Toda herida deja su cicatriz. Y a pesar de la oscura sombra del dolor, busca, de
alguna manera, iluminarnos haciéndonos descubrir el desconocido regalo que dejó en
la memoria. Nos pone en un estado en el que aprendemos a ver en la oscuridad”.
Existen artistas a los que parecen no inquietar las clamorosas contingencias de la
realidad y otros a los que esas circunstancias los trastornan desviándolos al
envilecimiento o el acomodo.
Szyszlo debe a su nobleza el haber permanecido indemne a estos males. Su sentido
de solidaridad lo mantiene siempre dispuesto a defender las causas justas o las
víctimas de atropellos.
Su firma aparece en los manifiestos abundantes de los tiempos democráticos y
también en los menos numerosos de los períodos autoritarios.
Su voz nunca calla.
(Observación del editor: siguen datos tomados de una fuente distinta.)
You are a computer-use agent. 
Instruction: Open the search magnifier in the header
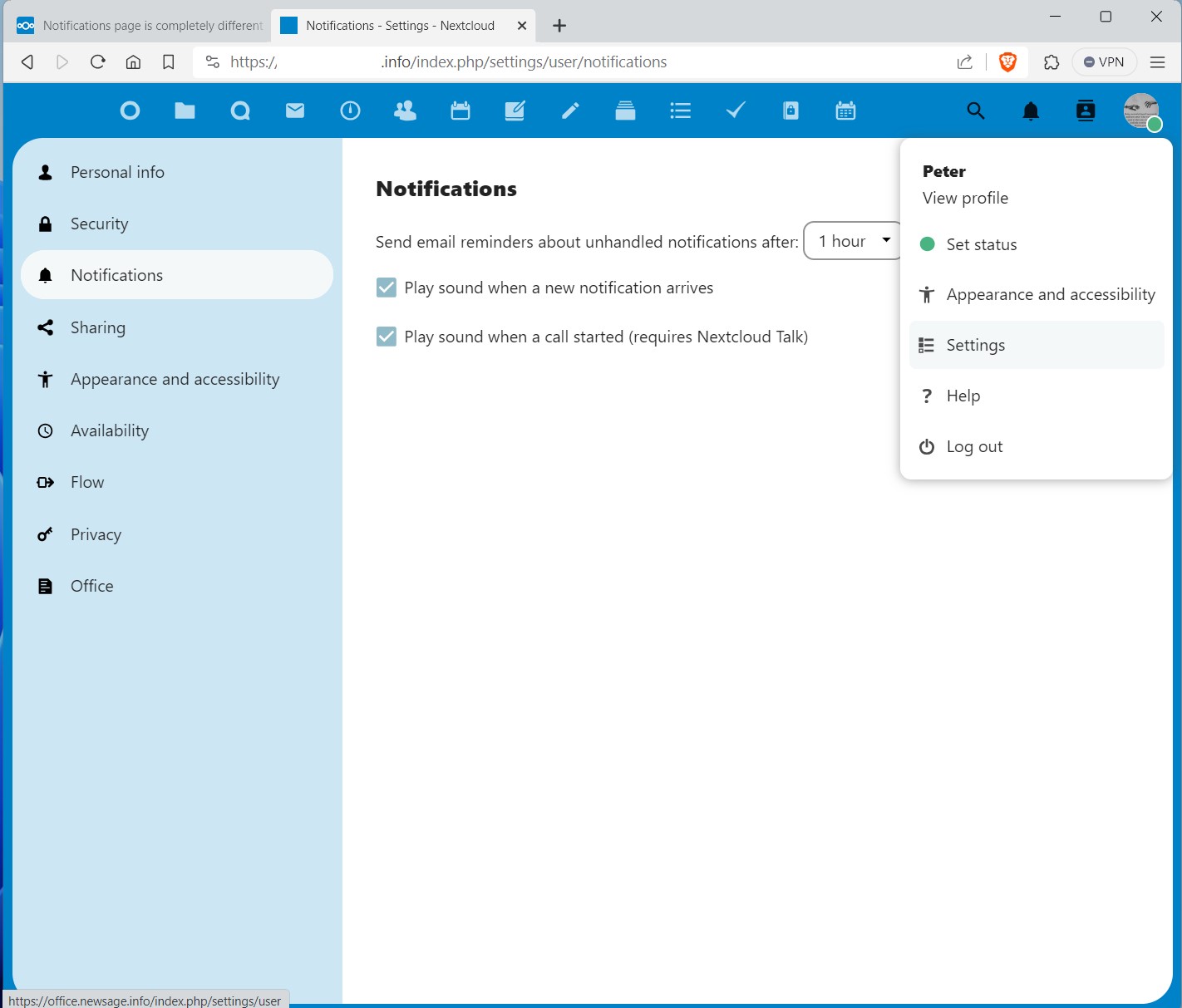976,111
Resuena siempre con claridad, censurando el exceso o apoyando
la causa en la que cree. Su compromiso en la gestación y el desarrollo del Movimiento
Libertad fue de una generosidad ejemplar, inspirado en la nobleza de su amistad y en
la plena identificación con sus postulados.
Hiperactivo, vibrante, de infinita inquietud, Szyszlo es un gran lector y tiene, además,
una prodigiosa memoria. Su mente está enriquecida por la asimilación de las mejores
lecturas.
En cualquier conversación incidental puede introducir, con naturalidad, una frase de
Malraux o un sarcasmo de Bierce.
Encontrarse con él es siempre un deleite. Alguna vez dije, presentándolo a un grupo
de estudiantes, que la experiencia se asemeja a lo que debe haber sido en la
antigüedad, encontrarse con la pileta del pueblo: refrescante. Deja la sensación de
agua fresca que discurre y sacia cualquier sed.
Chispeante, agudo, divertido, el espíritu de Szyszlo se mantiene tercamente joven. No
solo porque es una persona extraordinariamente vital e interesada en casi todo, sino
porque su sensibilidad no ha sido mermada por el tiempo.
Es capaz de sufrir y de gozar como solo se sufre y se goza en la juventud. El diapasón
de su espíritu responde rápidamente al estímulo y vibra con increíble intensidad. Como
vibran los colores y las formas en sus cuadros.